Because somewhere there's a team whose job it is to come up with ideas confirming to "X but with AI" and then a salesman makes a pitch.

I suppose the problem with spying is that a lot of it involves sifting huge amounts of electronic data looking for patterns. However, I imagine the smart folks at GCHQ probably have some fancy algorithms for doing this and are able to advise their bosses that, currently, throwing AI into the mix is just the Emperor's New Clothes. And you still need boots on the ground doing the footwork needed to generate this data.

[–] [email protected] 2 points 1 year ago (1 children)

Also, the verification of conclusions reached by AI can be tricky to use, as it's often difficult to show workings.

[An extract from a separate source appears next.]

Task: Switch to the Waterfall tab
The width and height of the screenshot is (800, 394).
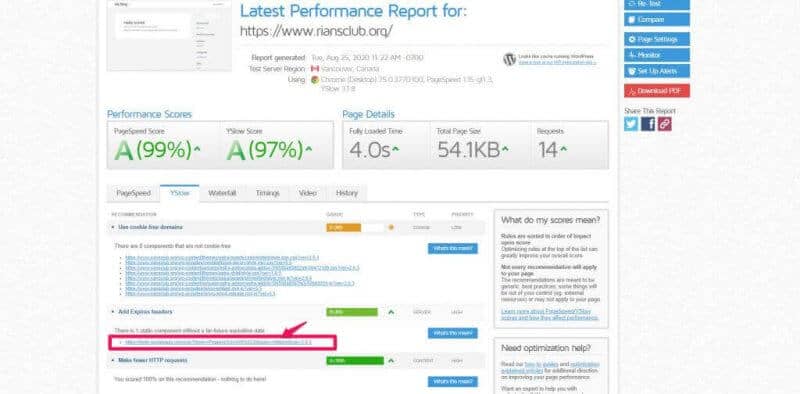Action: tap(222, 193)
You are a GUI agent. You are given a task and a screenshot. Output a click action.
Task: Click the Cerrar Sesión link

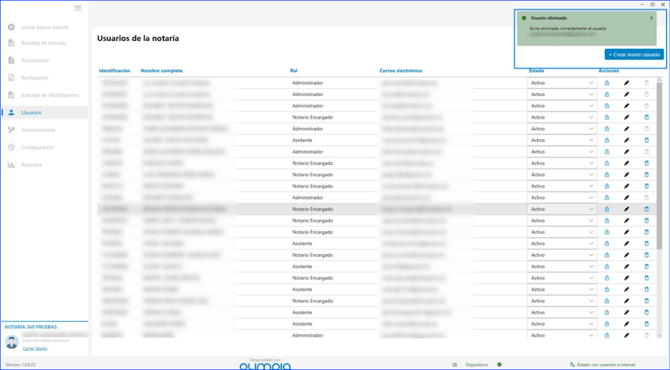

"This guy is going to bomb something soon"
'OK, can you give us the proofs for that conclusion?'
vomits entire training file

[–] [email protected] 1 points 1 year ago (1 children)

Very true. The best description I heard of an AI output is that it is a hallucination - it just has to look plausible.

So it is a worry when it is used to detect "cheating" in essays at university, it is horrifying when it could be used to order a drone strike on someone's house. A lot of people don't know enough to treat it's results as, at best, a first pass filtering and just rely on it because it's a computer and it has the word "intelligence" in there (or similarly stupid reasons).

[–] [email protected] 2 points 1 year ago

I use AI a lot in work because my English grammar is poor. It's also my first language. I read over everything it gives me to make sure it's factually correct and edit it to make it sound more human but other than that it does most of the heavy lifting. What used to take about an hour now takes 15 minutes with the right prompt.